____ Provided passage
NLP Tools Overview

1. Stanza

Model background

Stanza is a Python NLP package that applies neural networks to text analysis tasks, including tokenisation, lemmatisation, POS, and NER. Seventy languages are supported with pre-trained models, and users can train their own models as well.

Installation

Stanza can be installed with a pip command in Terminal with $ pip install stanza. Once the library has been imported to a python file, a language model can be selected and a neural pipeline constructed.

import stanza
stanza.download('la') # download Latin model
nlp = stanza.Pipeline('la') # initialise Latin neural pipeline

Notes

Stanza offers five pre-trained Latin language models. Each model is trained on a different UD data set:

ITTB model: Index Thomisticus Treebank, medieval Latin
LLCT model: Late Latin Charter Treebank, medieval Latin
PROEIL model: PROEIL Treebank, medieval and classical Latin
Perseus model: Latin Dependency Treebank, classical Latin
UDante model: Latin texts of Dante Alighieri, medieval Latin

Comparison of model performances is available here.

For my experiment, I used the ITTB model, as it has the highest performance rating across tasks and consists of medieval Latin, like my datasets.

2. The Classical Language Toolkit (CLTK)

Background

CLTK is an NLP Python library designed to support low-resource classical languages like Latin and Greek. For Latin analysis, CLTK relies on Stanza's neural pipeline and ITTB model to provide certain functionalities.

Installation

CLTK can be installed through pip in Terminal with $ pip install cltk.

Once installed, the NLP function should be imported to build a pipeline.

from cltk import NLP
cltk_nlp = NLP(language="lat") # Load default Latin pipeline

Notes

In order for CLTK to analyse Latin text, it requires access to a lexicon. While running the analyse function, a prompt automatically appeared in my terminal to download the lexicon to my computer for use. The lexicon (Charlton T. Lewis’s An Elementary Latin Dictionary (1890)) appeared automatically in the CLTK resources folder cltk_data after approximately three minutes of downloading time.
________
Tasks:
A – In the NLP tools overview, how many languages does Stanza support with pre-trained models?
B – Set down word for word the part of the NLP tools overview that opens with the words containing "ITTB model: Index" and closes with "Language Toolkit (CLTK)".
Answer from the NLP tools overview alone, without outside knowledge.
____ Entries
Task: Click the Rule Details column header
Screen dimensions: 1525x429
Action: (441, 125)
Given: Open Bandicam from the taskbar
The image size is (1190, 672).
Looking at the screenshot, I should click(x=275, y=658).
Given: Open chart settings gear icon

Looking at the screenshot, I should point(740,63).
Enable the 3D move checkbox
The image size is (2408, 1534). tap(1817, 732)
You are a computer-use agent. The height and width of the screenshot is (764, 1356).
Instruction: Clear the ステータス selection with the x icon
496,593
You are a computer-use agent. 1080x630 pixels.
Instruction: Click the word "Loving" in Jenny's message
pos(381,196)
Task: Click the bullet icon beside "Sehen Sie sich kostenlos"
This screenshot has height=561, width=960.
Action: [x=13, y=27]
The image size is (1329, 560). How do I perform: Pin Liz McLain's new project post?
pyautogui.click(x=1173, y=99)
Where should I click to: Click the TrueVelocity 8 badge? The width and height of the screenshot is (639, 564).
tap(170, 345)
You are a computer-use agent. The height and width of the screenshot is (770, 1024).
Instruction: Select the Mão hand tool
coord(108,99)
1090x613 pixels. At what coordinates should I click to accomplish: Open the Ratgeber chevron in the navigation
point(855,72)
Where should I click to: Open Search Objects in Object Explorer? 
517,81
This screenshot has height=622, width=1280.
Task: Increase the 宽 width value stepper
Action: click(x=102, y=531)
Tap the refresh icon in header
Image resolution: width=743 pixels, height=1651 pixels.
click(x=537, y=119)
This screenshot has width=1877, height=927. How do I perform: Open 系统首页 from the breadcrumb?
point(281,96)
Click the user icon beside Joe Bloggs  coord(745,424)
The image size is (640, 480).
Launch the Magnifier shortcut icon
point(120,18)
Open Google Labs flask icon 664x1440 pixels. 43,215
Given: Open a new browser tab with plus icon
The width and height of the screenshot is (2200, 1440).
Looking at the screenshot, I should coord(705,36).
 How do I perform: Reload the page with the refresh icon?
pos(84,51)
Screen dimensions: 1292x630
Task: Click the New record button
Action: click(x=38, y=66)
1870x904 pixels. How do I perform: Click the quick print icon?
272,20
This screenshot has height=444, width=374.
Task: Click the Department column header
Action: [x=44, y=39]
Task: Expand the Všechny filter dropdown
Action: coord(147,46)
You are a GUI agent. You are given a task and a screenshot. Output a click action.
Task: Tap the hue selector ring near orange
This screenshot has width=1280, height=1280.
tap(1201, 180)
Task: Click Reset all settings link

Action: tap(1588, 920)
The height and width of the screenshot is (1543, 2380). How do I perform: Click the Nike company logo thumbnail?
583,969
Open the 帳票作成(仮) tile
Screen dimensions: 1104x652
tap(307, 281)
________
Solved problems:
A – Seventy

B –
ITTB model: Index Thomisticus Treebank, medieval Latin
LLCT model: Late Latin Charter Treebank, medieval Latin
PROEIL model: PROEIL Treebank, medieval and classical Latin
Perseus model: Latin Dependency Treebank, classical Latin
UDante model: Latin texts of Dante Alighieri, medieval Latin

Comparison of model performances is available here.

For my experiment, I used the ITTB model, as it has the highest performance rating across tasks and consists of medieval Latin, like my datasets.

2. The Classical Language Toolkit (CLTK)